Just picked up a couple of the PIKO 0-6-0 saddle tankers on the bay! They seem to be geared a little high! I run them off a following boxcar with an alarm battery! Who actually makes these little locomotives. I think they are pretty cool!


----------



## lownote (Jan 3, 2008)

As far as I know PIKO makes them. I like mine a lot--It's not in 1:29, so it's a little oversized, but I added a lot of detailing to mine and I like the way it looks. I took the fake valve gear off and added a different fake valve gear.
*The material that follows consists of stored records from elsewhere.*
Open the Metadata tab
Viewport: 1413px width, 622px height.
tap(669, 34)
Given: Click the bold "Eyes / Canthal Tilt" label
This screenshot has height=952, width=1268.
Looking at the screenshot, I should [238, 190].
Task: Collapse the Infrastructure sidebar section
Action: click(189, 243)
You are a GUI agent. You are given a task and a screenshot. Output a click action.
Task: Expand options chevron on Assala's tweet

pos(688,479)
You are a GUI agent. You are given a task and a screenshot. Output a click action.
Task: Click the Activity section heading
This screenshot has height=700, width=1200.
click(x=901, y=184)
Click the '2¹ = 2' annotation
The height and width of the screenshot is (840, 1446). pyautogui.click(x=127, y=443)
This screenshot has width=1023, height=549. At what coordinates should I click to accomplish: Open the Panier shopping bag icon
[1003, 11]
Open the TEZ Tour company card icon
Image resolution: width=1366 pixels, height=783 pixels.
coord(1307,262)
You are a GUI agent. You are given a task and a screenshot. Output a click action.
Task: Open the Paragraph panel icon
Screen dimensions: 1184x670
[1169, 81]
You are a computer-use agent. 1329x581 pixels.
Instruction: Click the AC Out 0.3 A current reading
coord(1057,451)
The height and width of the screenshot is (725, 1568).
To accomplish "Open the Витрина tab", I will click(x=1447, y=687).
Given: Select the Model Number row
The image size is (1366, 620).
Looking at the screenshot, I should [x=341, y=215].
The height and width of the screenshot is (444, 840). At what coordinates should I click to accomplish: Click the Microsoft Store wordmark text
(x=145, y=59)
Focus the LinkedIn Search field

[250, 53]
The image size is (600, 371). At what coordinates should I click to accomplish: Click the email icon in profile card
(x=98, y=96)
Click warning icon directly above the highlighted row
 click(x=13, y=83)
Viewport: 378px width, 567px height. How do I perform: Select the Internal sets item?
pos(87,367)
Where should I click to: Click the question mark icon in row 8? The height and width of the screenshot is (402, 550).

I sliced off some of the molded on detailing and added real handrails. Added footplates and sand lines, pop vaves, a few other things. Added some windows from an Aristo Pacific. Did a bit of weathering











It is geared too fast---mine has a DCC decoder in it and I slowed it down a lot. The wheels need to to be cleaned off--they have paint on them that retards power pickup.













I aded some weight to mine--too much, it turned out. I stripped the gears. But I liked it so much I bought a second one on ebay and swapped out the motor and wheels. it will pull a reasonable number of cars


----------



## Randy Stone (Jan 2, 2008)

Lownote 

Did you purchase your first Piko Tank Engine as a set? 

If so did it come with the red box car, and if so what size would you say the box car is? 

Randy


----------



## lownote (Jan 3, 2008)

No, I bought both on ebay as single locos--sorry


----------



## East Broad Top (Dec 29, 2007)

Randy, Piko's using the old MDC molds for their US freight equipment/caboose. The box car is 1:32, as is the 2-bay hopper. The caboose is 1:24. 

Later, 

K


----------



## tomplatten (Sep 12, 2008)

I thought those freight cars looked familar! Iwonder why they didn't put out the MDC hopper? That would look cool with the saddle tanker. I put a rheostat in my alarm battery feed to the locomotive to slow it down!


----------



## lownote (Jan 3, 2008)

I think the NYC set comes with the hopper. I haven't seen them for sale individually


----------